In order to understand Kubernetes, you first must understand containers. If you're already familiar with containers and using Docker, feel free to skip to the part of this document that introduces Kubernetes.
Containers are isolated environments that exist to run a specific application. "Isolated" here means they have:
- their own separate root file system
- their own separate processes
- their own separate memory
- their own separate network ports
- their own separate environment variables
It may then sound like containers are virtual machines. It may be helpful at first to think of them as virtual machines (VMs), if it helps you understand the idea. Like VMs, they live on a host machine. Also like VMs, containers can't under normal circumstances access the host's files or environment. The host in effect limits what the container can see.
But containers are not VMs. Containers can only be run on Linux hosts, and they make direct use of the host's Linux kernel. VMs instead have to virtualize this, and so VMs have a lot more overhead than containers.
As mentioned above, containers are meant to run a specific application. A common use case is a microservice. A container with a Java microservice would have the JAR built for that service. A container meant for Python will have the virtual environment on it as well as the Python script files.
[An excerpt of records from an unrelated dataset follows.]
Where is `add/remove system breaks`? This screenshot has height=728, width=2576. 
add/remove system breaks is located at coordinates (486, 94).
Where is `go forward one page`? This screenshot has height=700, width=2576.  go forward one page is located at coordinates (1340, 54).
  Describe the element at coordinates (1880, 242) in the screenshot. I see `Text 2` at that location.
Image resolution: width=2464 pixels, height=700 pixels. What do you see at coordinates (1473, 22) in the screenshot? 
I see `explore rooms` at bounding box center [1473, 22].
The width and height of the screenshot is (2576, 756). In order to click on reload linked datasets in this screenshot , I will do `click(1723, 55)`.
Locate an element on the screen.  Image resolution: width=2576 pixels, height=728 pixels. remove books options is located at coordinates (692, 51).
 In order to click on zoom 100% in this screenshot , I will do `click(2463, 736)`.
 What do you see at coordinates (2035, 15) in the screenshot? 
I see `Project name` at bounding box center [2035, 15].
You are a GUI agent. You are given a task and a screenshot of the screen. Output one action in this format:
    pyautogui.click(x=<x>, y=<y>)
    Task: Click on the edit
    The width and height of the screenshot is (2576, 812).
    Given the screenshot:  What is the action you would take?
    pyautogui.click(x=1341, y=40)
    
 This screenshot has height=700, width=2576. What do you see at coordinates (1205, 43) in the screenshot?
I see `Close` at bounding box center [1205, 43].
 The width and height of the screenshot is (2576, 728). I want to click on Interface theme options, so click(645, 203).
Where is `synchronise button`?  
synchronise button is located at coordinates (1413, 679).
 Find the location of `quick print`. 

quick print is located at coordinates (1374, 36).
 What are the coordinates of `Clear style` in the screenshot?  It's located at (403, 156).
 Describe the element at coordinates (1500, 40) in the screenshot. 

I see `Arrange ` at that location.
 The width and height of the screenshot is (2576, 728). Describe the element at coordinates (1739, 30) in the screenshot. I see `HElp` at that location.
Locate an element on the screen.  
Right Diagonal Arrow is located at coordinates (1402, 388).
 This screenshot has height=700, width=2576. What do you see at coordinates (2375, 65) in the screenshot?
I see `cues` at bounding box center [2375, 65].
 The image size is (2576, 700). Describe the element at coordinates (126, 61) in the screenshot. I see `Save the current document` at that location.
If you have two microservices that need to communicate with each other, then each microservice will be run in their own separate containers. Containers can also be used to deploy such things as:
- web servers serving HTML pages
- reverse proxies
- databases, such as MongoDB
Containers as a technology are independent of Kubernetes and have been used since before Kubernetes. They often appear even in projects that don't make use of Kubernetes.
There exist many kinds of containers, but Docker containers are by far the most common and are what this document will focus on. You'll almost certainly never need to use any other kind of container than Docker for the foreseeable future.